How StructuredBuffer can be used in shaders for Android?

When I use StructuredBuffer in shaders for Android, they always draw objects purple, and their Shader.isSupported return false.
My Android device supports OpenGL ES 3.2, and SystemInfo.supportsComputeShaders returns true, though.
Of course it passes target 4.5. Drawing fails only if the shader contains StructuredBuffer.
I tried to turn on Requires ES 3.1 check at player settings, which had no effect.
What is the way to make them work?

These are the codes:

Shader "TestShader" {
    Properties{
        _MainTex("Texture", 2D) = "white" {}
    }

    Category{
        Tags{ "Queue" = "Transparent" "IgnoreProjector" = "True" "RenderType" = "Transparent" }
        Blend SrcAlpha OneMinusSrcAlpha
        Cull Off
        Lighting Off
        ZWrite On
        ZTest On
      
        SubShader{
            Pass{
                CGPROGRAM
                #pragma vertex vert
                #pragma fragment frag
                #pragma target 4.5

                #include "UnityCG.cginc"

#### [Data extract]

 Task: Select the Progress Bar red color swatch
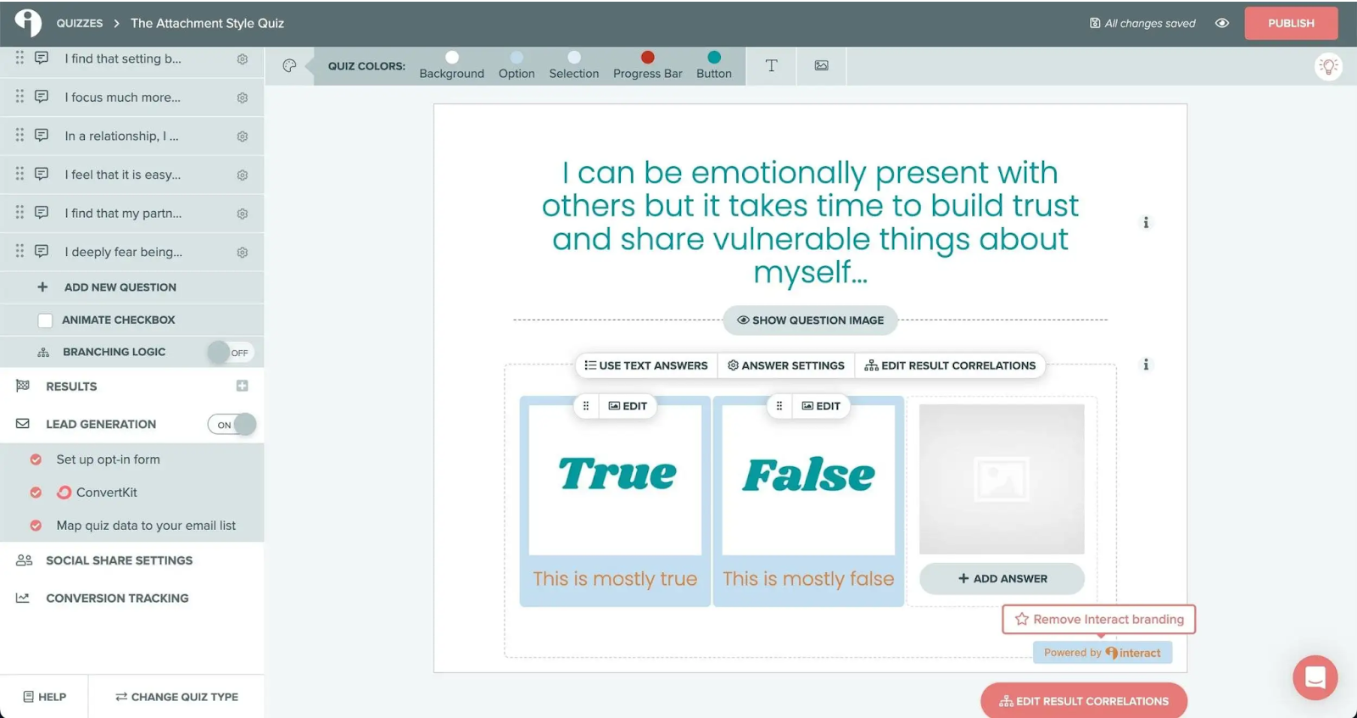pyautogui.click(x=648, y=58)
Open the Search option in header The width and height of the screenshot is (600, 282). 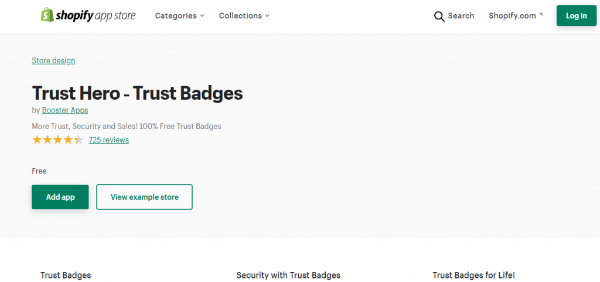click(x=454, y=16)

#### [What is asked]
Copy the part of the StructuredBuffer post above from "Of course it" up to and including "had no effect.", keeping every character the same.

#### [Expected answer]
Of course it passes target 4.5. Drawing fails only if the shader contains StructuredBuffer.
I tried to turn on Requires ES 3.1 check at player settings, which had no effect.